Meijer’s second act Giselle brought out the best in her. Soft, ethereal and yielding, she floated through the part, with delicate yet secure balances reaching again and again towards Albrecht. Bauer proved a solicitous, cleanly dancing but somewhat bland partner. Amy Marie Briones steely-eyed Myrtha opened those penchées as if pulling them out of the ground. Briones is not the tall dancer Myrtha often is, but she commanded the requisite authority with sharp and decisive dancing. When she slightly softened, her Wilis responded in kind. As Myrtha's less severe assistants, Jing Zhang and Cindy Huang delivered their short solos with aplomb.
I saw the last of this season’s four performances and the strain on the Wilis showed. Even though there were some rough spots in terms of the much-vaunted unisons, these dancers performed well. With beautifully rounded arms that closed above the head, and those soft, sometimes almost padding feet, they flitted around in disciplined formations.

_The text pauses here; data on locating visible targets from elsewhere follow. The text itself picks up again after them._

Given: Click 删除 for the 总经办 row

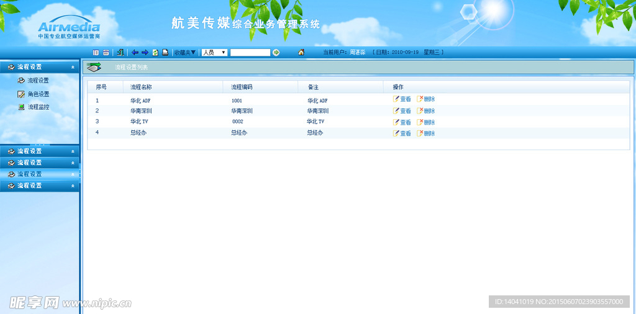Looking at the screenshot, I should point(426,133).
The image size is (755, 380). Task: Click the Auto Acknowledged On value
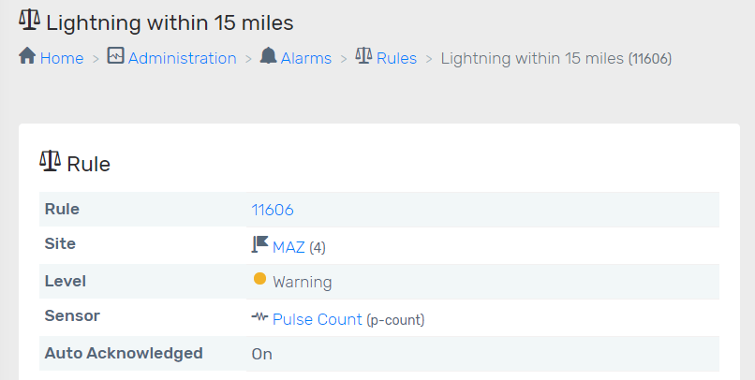click(262, 354)
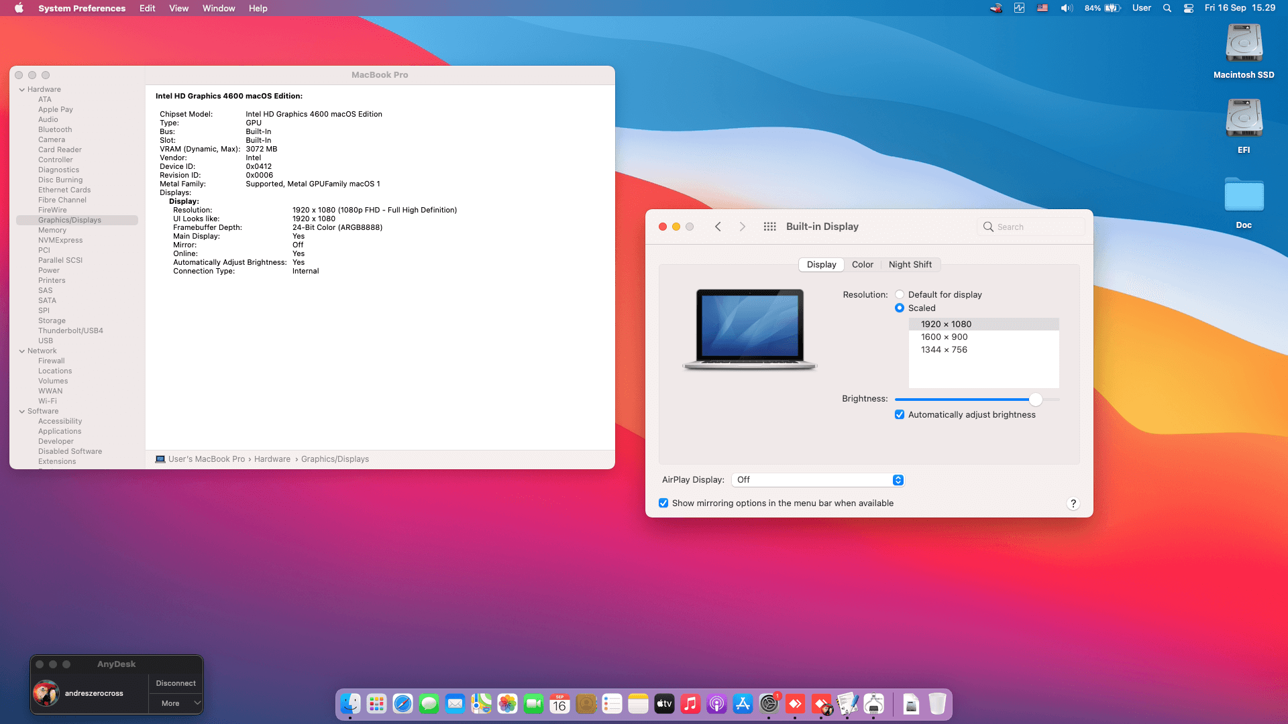Show all preferences grid icon

pos(769,227)
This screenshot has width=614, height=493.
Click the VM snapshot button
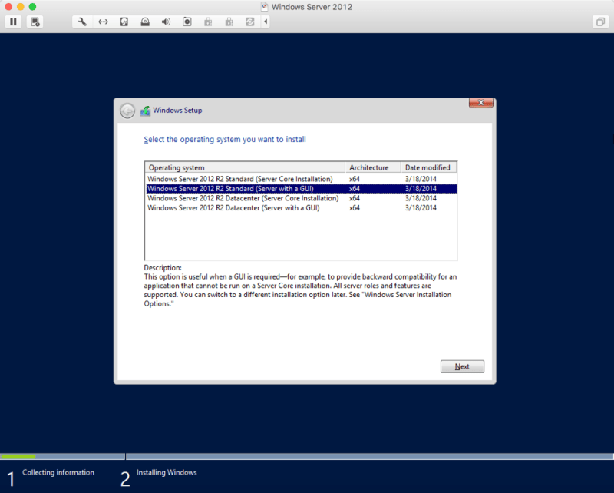pyautogui.click(x=35, y=22)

In attack mode, they lowered a slightly forward tilting torsos into a 45 degree angle which turned them into something not unlike battering rams. No wonder Carreño’s desperately leaping Hilarion seemed to drown even before being pushed into the abyss.
Gianni Quaranta’s sets—acquired from Boston Ballet some years ago—with its odd version of thatched roofs but a surplus of flower garlands, looked more at home in Naples than in the Rhineland. The music, unfortunately, was taped. Let’s hope that SVB gets on its feet and that they bring this quite wonderful “Giselle” back. With live music, please.